Stated task a: List every source cited by author and year in the passage on colonial Australia below.
===============
Believing as he did that it was essential to preserve the integrity and security of these colonies that the whole of their forces should be amalgamated into one great federal army, feeling this, and seeing no other means of attaining the end, it seemed to him that the time was close at hand when they ought to set about creating this great national government for all Australia.  [Parkes appropriately added that, with the completed Brisbane to Sydney railway]: They had now, from South Australia to Queensland, a stretch of about 2000 miles of railway, and if the four colonies could only combine to adopt a uniform gauge, it would be an immense advantage in the movement of troops. (Crowley, 1980:281).

A ‘White Australia’

To parallel the colonies’ fear of invasion was the “fear and loathing of other races.” (Alomes and Jones, 1991:125). Henningham summarises both:

Australia’s geography – further from the colonist’s ‘home’ than almost any place on earth, and separated by only a narrow sea passage from the ‘teeming millions’ of Asia – resulted in the development of a xenophobic, isolationist world view, in which psychological barriers were erected against near neighbours.  (Henningham, 1995, p 2).
===============
Stated task b: From the rows below, output the lines as a Markdown table with columns No. and Line. Start at the line containing "Task: Click the Фильтры section label", end at the line containing "Looking at the screenshot, I should point(79,248).", and omit blank lines.

Dataset entries:
===============
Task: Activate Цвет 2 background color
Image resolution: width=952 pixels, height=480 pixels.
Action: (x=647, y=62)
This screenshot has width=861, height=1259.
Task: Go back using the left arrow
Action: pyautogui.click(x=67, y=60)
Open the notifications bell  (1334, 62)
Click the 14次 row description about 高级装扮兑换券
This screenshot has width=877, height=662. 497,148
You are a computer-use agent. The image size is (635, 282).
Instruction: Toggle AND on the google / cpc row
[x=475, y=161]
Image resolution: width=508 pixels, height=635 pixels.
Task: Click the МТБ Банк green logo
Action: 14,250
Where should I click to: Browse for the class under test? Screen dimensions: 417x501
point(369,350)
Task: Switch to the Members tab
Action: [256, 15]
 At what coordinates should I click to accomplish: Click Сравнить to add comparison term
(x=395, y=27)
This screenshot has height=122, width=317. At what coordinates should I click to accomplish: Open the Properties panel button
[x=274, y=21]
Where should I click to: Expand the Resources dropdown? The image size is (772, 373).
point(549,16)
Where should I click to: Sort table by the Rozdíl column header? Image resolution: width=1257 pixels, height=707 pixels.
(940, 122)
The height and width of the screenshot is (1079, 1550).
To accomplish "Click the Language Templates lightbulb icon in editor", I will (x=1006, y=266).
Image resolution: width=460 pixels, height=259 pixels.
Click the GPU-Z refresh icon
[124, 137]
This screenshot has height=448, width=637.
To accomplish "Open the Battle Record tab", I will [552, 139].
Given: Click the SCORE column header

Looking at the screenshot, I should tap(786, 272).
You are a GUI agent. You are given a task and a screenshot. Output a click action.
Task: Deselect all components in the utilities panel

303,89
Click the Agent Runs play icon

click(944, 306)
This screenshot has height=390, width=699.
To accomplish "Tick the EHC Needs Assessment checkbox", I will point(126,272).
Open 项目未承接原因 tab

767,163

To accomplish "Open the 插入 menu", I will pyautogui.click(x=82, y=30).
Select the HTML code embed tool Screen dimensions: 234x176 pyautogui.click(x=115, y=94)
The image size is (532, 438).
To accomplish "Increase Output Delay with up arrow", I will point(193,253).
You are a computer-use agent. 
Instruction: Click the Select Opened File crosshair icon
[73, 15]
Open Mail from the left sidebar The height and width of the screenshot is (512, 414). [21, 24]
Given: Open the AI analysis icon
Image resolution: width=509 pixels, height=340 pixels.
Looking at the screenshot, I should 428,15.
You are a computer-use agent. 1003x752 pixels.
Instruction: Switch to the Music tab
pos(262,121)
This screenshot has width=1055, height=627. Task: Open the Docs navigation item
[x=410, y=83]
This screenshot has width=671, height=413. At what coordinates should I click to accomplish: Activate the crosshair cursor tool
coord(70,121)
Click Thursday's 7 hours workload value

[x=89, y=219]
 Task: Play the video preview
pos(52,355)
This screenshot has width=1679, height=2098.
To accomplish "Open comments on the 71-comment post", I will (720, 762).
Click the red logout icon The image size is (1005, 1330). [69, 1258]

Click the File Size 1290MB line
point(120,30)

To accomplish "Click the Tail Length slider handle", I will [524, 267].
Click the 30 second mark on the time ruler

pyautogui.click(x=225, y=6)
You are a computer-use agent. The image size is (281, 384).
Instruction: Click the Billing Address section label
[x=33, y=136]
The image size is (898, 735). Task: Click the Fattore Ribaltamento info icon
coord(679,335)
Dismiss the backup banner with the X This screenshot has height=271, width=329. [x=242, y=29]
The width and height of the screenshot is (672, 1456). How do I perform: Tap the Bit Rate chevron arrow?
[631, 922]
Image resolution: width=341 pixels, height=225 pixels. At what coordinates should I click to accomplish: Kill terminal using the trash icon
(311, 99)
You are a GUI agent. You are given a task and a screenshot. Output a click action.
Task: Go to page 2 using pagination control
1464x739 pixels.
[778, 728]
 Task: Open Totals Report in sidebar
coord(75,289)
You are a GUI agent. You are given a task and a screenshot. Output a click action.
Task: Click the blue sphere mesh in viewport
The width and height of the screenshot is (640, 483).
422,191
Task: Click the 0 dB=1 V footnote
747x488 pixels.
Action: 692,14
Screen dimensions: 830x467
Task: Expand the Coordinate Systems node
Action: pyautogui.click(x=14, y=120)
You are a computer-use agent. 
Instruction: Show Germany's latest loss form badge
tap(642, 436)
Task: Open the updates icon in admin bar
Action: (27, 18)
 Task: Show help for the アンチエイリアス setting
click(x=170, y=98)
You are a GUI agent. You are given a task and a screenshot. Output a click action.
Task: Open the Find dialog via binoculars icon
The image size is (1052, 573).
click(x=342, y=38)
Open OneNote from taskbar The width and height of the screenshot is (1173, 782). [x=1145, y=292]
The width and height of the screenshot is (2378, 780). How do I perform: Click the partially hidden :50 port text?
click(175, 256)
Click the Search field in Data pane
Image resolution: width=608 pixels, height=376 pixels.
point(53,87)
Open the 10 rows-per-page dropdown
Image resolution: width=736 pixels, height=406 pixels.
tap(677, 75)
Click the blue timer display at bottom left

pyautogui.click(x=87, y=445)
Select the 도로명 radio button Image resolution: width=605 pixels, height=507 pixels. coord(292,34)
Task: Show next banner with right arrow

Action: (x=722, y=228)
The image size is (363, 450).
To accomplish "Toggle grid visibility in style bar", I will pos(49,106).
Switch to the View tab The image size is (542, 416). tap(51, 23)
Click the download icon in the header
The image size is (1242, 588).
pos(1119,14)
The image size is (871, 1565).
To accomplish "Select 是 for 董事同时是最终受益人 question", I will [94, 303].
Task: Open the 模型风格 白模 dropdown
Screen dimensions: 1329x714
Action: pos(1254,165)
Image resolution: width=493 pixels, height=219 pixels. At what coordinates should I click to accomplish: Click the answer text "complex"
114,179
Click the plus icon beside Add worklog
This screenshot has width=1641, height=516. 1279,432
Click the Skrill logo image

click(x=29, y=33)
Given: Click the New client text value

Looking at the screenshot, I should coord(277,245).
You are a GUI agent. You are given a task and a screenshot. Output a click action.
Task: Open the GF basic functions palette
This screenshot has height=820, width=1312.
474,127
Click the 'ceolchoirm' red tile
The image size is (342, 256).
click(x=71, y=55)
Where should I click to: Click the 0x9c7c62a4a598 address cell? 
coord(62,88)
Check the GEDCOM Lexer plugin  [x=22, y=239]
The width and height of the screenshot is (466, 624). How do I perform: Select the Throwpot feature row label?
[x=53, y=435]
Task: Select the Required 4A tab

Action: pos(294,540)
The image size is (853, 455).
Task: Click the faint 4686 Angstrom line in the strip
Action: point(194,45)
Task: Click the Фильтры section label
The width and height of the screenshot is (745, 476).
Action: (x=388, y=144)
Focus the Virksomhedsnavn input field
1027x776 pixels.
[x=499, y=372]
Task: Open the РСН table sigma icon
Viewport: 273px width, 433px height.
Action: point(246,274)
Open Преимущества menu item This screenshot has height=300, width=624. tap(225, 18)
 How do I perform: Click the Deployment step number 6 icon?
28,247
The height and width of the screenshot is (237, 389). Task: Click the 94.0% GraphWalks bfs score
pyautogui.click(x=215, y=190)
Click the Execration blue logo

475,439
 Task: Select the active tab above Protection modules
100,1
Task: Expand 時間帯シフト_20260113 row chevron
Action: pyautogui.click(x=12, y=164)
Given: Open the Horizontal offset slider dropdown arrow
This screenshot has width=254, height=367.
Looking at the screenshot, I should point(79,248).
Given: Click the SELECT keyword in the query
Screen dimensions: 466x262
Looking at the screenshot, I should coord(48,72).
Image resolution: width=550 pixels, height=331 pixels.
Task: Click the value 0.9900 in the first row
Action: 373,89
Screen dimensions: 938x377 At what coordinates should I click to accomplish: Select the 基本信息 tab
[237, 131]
===============
Task output a:
- Crowley, 1980
- Alomes and Jones, 1991
- Henningham, 1995

Task output b:
| No. | Line |
|---|---|
| 1 | Task: Click the Фильтры section label |
| 2 | The width and height of the screenshot is (745, 476). |
| 3 | Action: (x=388, y=144) |
| 4 | Focus the Virksomhedsnavn input field |
| 5 | 1027x776 pixels. |
| 6 | [x=499, y=372] |
| 7 | Task: Open the РСН table sigma icon |
| 8 | Viewport: 273px width, 433px height. |
| 9 | Action: point(246,274) |
| 10 | Open Преимущества menu item This screenshot has height=300, width=624. tap(225, 18) |
| 11 |  How do I perform: Click the Deployment step number 6 icon? |
| 12 | 28,247 |
| 13 | The height and width of the screenshot is (237, 389). Task: Click the 94.0% GraphWalks bfs score |
| 14 | pyautogui.click(x=215, y=190) |
| 15 | Click the Execration blue logo |
| 16 | 475,439 |
| 17 |  Task: Select the active tab above Protection modules |
| 18 | 100,1 |
| 19 | Task: Expand 時間帯シフト_20260113 row chevron |
| 20 | Action: pyautogui.click(x=12, y=164) |
| 21 | Given: Open the Horizontal offset slider dropdown arrow |
| 22 | This screenshot has width=254, height=367. |
| 23 | Looking at the screenshot, I should point(79,248). |